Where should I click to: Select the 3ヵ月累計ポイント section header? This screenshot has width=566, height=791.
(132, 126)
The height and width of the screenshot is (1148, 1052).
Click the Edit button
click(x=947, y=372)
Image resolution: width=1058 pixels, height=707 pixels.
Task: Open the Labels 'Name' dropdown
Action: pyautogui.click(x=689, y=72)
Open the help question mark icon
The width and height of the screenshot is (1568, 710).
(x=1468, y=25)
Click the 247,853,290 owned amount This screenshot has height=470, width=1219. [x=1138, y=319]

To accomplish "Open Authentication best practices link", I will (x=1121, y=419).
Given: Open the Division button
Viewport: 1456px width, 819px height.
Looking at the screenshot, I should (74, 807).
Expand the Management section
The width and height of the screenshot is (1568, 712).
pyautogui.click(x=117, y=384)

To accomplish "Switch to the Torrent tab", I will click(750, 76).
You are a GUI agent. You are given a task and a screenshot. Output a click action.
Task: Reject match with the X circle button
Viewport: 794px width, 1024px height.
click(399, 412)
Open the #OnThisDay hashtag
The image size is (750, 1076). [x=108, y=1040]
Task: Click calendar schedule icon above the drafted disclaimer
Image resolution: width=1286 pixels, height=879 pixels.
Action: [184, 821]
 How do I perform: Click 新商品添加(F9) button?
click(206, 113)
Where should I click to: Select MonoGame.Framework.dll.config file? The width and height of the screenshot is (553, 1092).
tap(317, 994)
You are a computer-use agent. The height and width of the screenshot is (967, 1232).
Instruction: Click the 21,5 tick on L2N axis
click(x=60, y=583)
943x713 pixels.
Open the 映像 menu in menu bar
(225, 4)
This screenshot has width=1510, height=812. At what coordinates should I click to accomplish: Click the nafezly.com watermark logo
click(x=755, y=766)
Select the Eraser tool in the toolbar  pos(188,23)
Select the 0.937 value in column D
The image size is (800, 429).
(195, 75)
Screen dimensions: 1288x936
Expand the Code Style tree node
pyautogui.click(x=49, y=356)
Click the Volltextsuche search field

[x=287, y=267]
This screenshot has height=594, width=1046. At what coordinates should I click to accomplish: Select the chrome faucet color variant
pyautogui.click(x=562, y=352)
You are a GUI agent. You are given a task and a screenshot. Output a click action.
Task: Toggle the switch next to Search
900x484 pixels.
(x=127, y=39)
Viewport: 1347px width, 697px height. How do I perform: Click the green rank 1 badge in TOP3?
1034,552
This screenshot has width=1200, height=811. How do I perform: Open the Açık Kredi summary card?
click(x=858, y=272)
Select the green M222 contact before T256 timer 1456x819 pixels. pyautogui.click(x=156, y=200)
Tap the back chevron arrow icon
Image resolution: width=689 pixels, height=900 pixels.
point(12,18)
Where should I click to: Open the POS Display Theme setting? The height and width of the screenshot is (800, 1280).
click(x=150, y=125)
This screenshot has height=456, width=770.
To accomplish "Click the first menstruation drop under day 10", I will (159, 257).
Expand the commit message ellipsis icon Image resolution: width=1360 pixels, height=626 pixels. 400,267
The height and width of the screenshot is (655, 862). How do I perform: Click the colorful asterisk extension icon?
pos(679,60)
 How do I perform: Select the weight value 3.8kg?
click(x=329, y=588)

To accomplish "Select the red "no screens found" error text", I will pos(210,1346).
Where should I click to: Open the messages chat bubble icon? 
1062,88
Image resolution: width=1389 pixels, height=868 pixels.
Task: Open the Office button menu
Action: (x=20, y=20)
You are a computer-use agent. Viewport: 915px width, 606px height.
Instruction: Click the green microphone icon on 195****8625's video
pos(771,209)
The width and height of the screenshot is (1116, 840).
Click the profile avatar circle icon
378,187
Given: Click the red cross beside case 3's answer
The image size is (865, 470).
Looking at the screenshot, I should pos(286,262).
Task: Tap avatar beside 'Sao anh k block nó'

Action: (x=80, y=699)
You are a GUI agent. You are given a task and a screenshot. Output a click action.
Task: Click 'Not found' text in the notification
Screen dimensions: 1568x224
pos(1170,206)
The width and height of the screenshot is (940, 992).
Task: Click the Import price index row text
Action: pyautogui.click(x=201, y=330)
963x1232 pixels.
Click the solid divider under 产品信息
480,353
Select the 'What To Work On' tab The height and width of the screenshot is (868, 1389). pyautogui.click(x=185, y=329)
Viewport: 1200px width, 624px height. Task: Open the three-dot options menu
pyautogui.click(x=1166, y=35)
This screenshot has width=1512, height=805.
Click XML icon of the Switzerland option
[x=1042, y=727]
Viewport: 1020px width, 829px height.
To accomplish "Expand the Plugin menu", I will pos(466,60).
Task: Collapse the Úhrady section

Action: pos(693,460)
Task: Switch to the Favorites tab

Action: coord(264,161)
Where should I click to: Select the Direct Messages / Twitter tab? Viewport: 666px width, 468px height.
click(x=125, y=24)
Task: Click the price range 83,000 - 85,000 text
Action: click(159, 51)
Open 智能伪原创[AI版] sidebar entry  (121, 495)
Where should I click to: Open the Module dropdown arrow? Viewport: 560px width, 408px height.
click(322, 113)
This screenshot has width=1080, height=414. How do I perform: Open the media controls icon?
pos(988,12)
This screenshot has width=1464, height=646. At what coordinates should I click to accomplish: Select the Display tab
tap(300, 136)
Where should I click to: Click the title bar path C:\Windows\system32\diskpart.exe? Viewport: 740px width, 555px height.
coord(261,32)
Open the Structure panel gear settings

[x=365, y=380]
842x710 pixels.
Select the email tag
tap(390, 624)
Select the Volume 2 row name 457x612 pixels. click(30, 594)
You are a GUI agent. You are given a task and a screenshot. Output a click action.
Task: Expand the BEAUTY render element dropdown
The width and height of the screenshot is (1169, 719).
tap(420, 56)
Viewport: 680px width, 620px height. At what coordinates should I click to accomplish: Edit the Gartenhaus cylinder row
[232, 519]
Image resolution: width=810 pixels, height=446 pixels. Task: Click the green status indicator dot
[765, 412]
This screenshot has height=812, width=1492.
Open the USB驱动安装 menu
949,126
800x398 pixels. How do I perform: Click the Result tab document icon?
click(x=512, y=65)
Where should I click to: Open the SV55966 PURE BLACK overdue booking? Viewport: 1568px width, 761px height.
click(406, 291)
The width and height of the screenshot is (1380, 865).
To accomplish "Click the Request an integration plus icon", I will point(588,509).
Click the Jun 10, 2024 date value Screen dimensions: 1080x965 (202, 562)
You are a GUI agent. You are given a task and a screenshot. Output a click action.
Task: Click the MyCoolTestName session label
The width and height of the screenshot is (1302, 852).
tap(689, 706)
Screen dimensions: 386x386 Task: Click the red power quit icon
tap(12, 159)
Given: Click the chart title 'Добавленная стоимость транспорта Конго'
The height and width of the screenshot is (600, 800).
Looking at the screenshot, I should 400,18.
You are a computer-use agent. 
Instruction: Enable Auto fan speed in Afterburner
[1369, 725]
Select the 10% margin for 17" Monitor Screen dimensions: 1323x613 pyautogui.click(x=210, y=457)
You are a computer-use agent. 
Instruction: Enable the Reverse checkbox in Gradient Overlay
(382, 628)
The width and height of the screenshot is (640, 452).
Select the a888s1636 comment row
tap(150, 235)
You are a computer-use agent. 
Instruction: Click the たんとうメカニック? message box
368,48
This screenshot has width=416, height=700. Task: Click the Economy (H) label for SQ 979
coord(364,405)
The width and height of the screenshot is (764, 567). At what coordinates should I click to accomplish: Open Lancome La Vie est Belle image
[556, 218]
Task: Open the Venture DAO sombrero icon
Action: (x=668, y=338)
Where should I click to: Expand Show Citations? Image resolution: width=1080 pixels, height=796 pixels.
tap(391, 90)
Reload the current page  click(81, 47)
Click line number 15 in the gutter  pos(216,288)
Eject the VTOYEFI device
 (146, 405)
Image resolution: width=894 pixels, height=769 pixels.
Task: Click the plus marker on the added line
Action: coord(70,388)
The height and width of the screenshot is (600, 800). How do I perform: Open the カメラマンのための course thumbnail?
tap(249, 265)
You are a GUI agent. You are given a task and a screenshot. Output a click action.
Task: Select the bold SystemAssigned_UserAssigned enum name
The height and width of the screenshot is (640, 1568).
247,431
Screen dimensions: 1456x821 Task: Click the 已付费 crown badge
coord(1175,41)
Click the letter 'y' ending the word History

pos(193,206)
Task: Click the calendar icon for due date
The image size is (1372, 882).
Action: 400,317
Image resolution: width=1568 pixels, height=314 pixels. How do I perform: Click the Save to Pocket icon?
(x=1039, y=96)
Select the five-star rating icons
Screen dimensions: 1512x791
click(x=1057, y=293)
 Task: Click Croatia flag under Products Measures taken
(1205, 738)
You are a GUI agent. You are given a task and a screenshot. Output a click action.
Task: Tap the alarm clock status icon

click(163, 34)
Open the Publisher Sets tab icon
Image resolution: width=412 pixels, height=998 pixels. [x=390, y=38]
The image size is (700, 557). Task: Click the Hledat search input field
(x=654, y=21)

━━━━━━━━━━━━━━━━

• _AIM OF THE EXERCISE_: Going through the listing above, tally the lines that contain the word "calendar" and state the total alone.

• _ANSWER FOR THIS EXERCISE_: 2